Because of my profound love for literature and music, the research I conducted is a musico-literary one, focusing on French composition and poetry from the 19th and 20th century by linking French language and music and looking for their convergence and connection, for example in mélodie (French art song) but also in instrumental work written or transcribed especially for oboe and English horn. It was the symbolistic French poet Paul Verlaine (1844-1896), my favourite French poet from early on, who already spoke about music in poems, stating that in poetry music should come before anything else: De la musique avant toute chose. Therefore, I have chosen a poem – the final poem “Colloque sentimental” from the French poetry collection Fêtes galantes II – written by Verlaine and put to music in the form of mélodie by Claude Debussy, to discover its literary and musical aspects and how poetry and melody intertwine and support each other. Having a bachelor's degree in Classical Oboe with a minor in Classical Voice (and Education) as well as a background in French poetry, thanks to my bachelor's degree in French Language and Literature and to my job as a French coach for singers at the Codarts conservatoire, I considered this research to be feasible. Besides, it also challenged me, because I combined it with a practical and personal research involving a vocal and instrumental approach and analysis of the poetry and pieces, for which I have sung and played oboe/English horn myself.
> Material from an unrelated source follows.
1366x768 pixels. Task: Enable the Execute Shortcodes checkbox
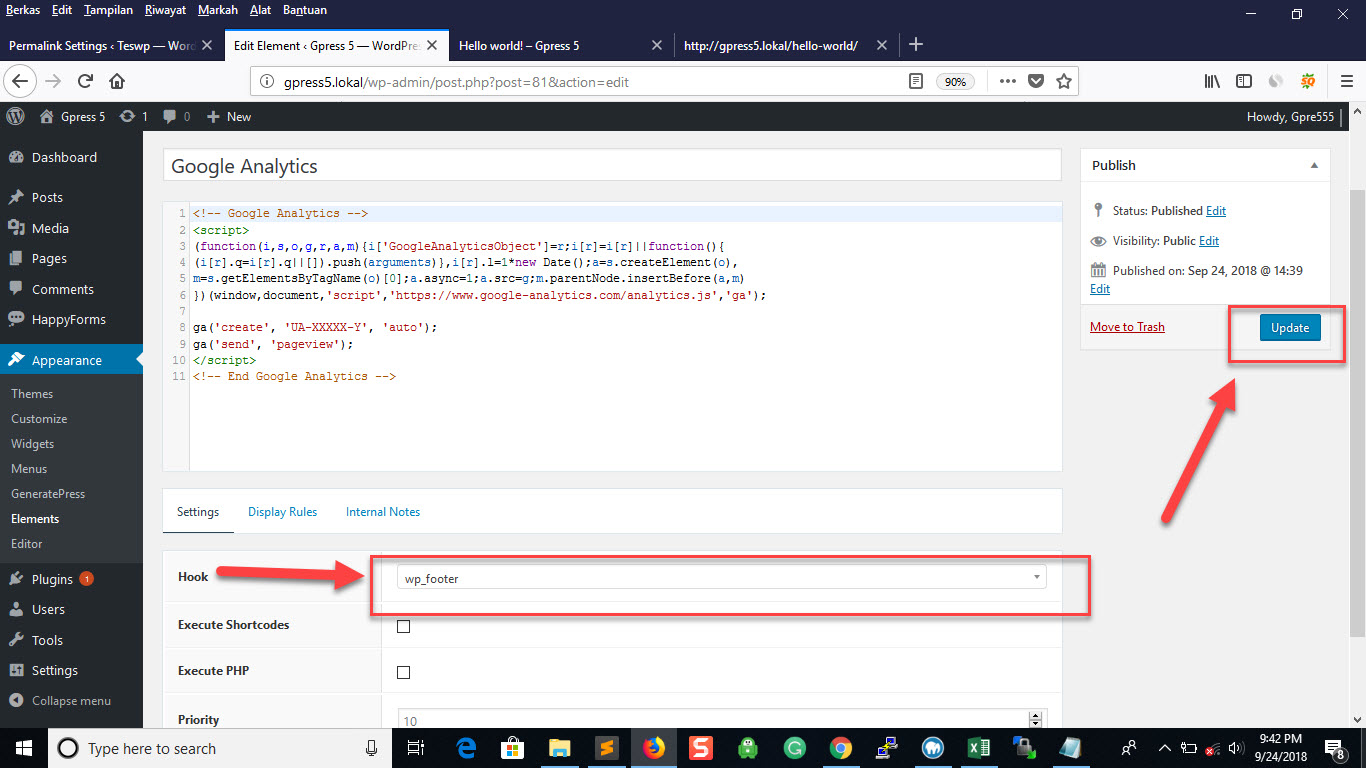pos(404,627)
What interested me most, was to research if a more textual, vocal or instrumental approach explains, influences or even changes the way of playing French music – for example the performance of vocal and instrumental compositions from Debussy, being known for basing most of his music on poetry, which I would love to experiment and experience with while singing, playing, interpreting and unravelling (the meaning of) literary texts. Moreover, the study of French song (transcription), instrumental composition and poetry would be an interesting way to expand the existing oboe repertoire. The transcription of art song to oboe            (-related instruments) could provide a deeper insight in the interpretation and performance of French mélodie and poésie, giving an instrumental version that has taken into account the particularities and possibilities of the language and voice as well as those of the instrument. Hopefully, it will facilitate a better understanding and clearer approach of the material for oboists and therefore add artistic value.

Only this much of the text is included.